Which way does a postcode point?
We left the last postcode story with a promise and a bill. The promise was that the "which country is this" signal has to come from the trained model reading the whole string, because the postcode on its own settles the question less than half the time. The bill was that this is the expensive version of the feature. This is the post where we paid it: we built the country signal into the model, watched it do something genuinely great, and then watched it refuse, in the most instructive way we've hit all month, to do that same great thing in a different word order.
The great thing first, because you've earned it. We took the postcode's gazetteer membership, that [us, de, fr] answer from last time, and instead of handing it to a regex we injected it into the model at the postcode token itself. A small additive nudge on the hidden state, right where the five digits sit, carrying "here is what this code could be." On German addresses written the way Germans actually write them, it was worth thirty-five points of locality accuracy. It beat Pelias. For one evening we were heroes.

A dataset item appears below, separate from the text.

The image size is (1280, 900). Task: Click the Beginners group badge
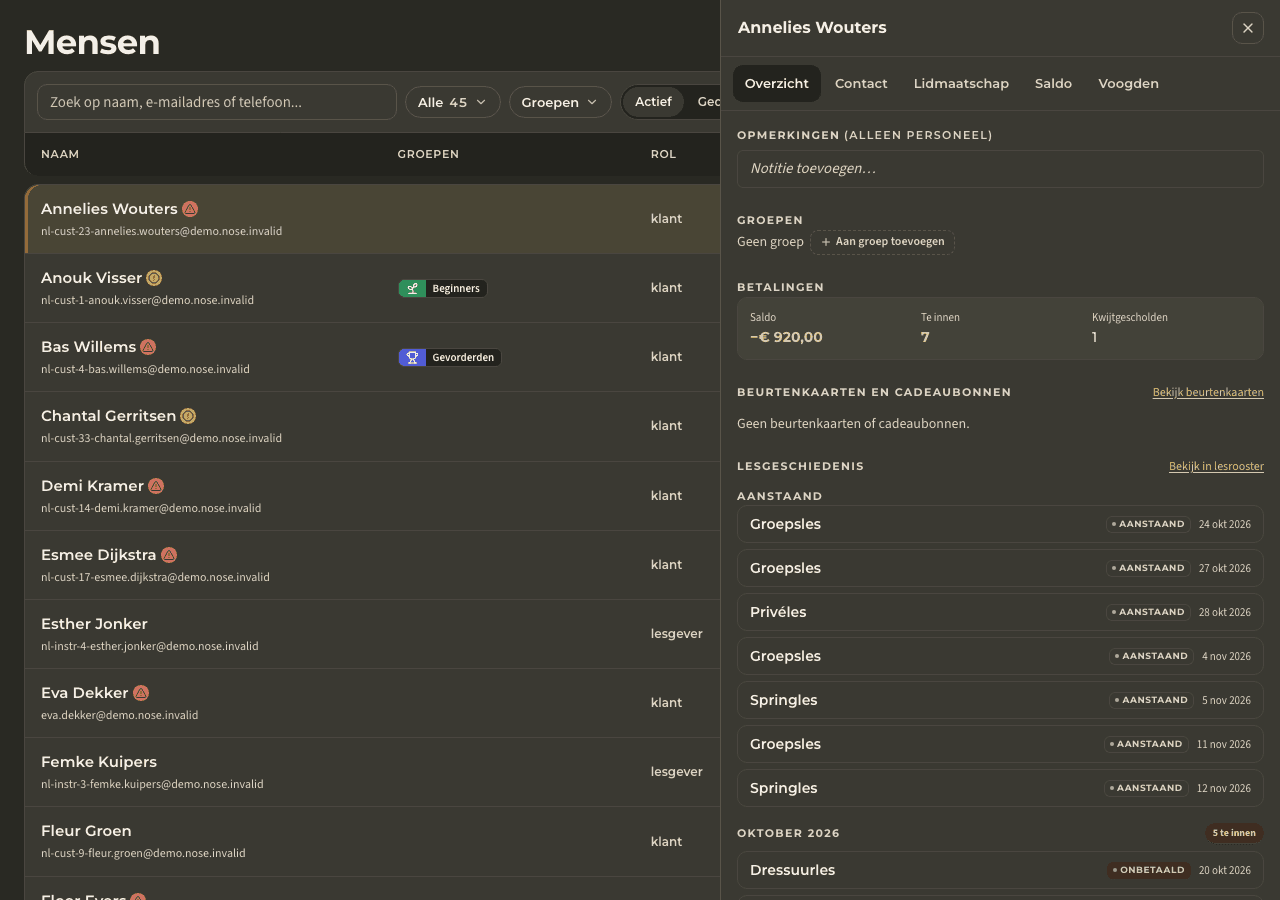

Then we looked at the international numbers and the floor gave way. Same model, same anchor, the same German cities, but now written house-number-first with the postcode trailing the city, the way our test feed renders them, and it scored a hair above a coin flip. The hero anchor was, on those rows, slightly worse than no anchor at all.
Three questions sit under the rest of this, so let me put them on the table before we start:
- When a parser "collapses" on a test, is the parser wrong, or is the test?
- Can you train one model to read an address in any order, or does each order quietly cost you the other?
- And the one that took three retrains to answer honestly: what does a learned anchor actually learn, the thing you asked for, or the shape of where you kept putting it?